§ Assigned task
For each record, copy the text exactly and omit any picture it holds.

BEGIN The data

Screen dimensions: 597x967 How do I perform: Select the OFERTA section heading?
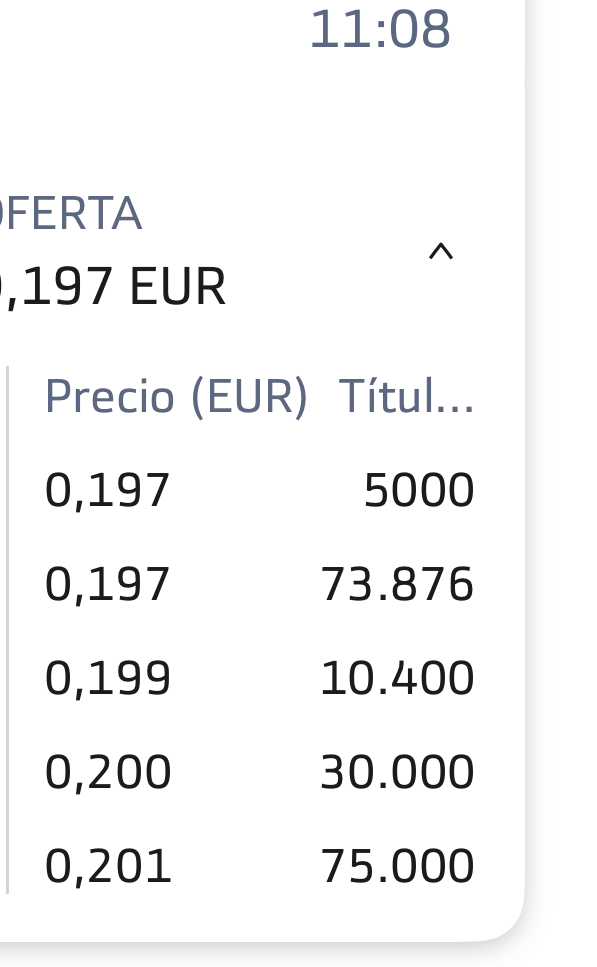71,213
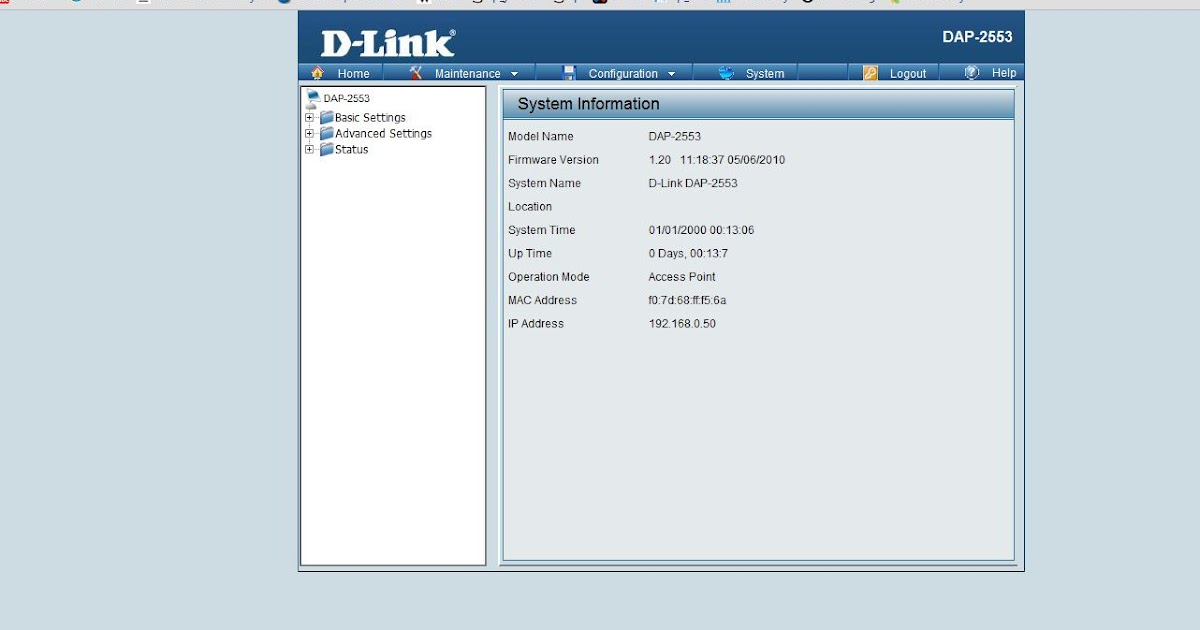Viewport: 1200px width, 630px height.
Task: Open the Maintenance dropdown arrow
Action: tap(516, 72)
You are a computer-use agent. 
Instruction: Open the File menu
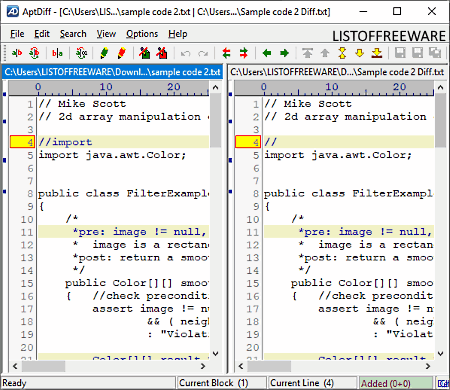(17, 34)
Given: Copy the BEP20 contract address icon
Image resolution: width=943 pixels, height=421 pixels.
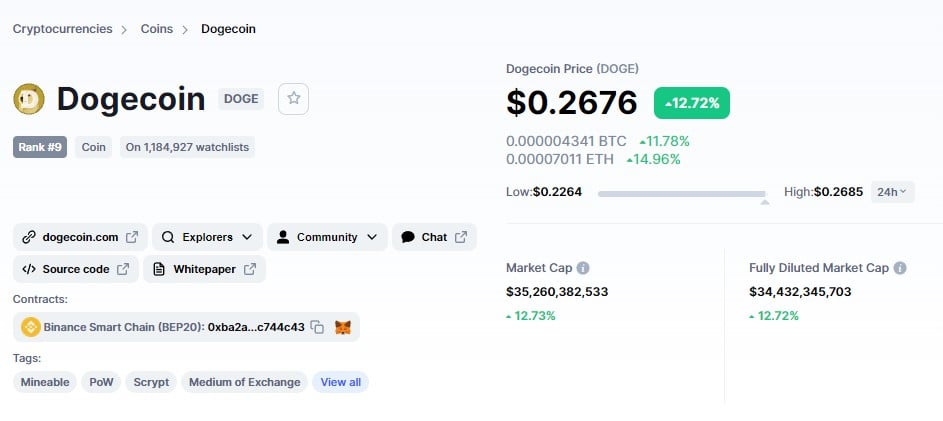Looking at the screenshot, I should (x=317, y=327).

END The data

§ Exercise answer
Screen dimensions: 597x967 How do I perform: Select the OFERTA section heading?
71,213
Viewport: 1200px width, 630px height.
Task: Open the Maintenance dropdown arrow
Action: tap(516, 72)
You are a computer-use agent. 
Instruction: Open the File menu
(17, 34)
Given: Copy the BEP20 contract address icon
Image resolution: width=943 pixels, height=421 pixels.
Looking at the screenshot, I should (x=317, y=327).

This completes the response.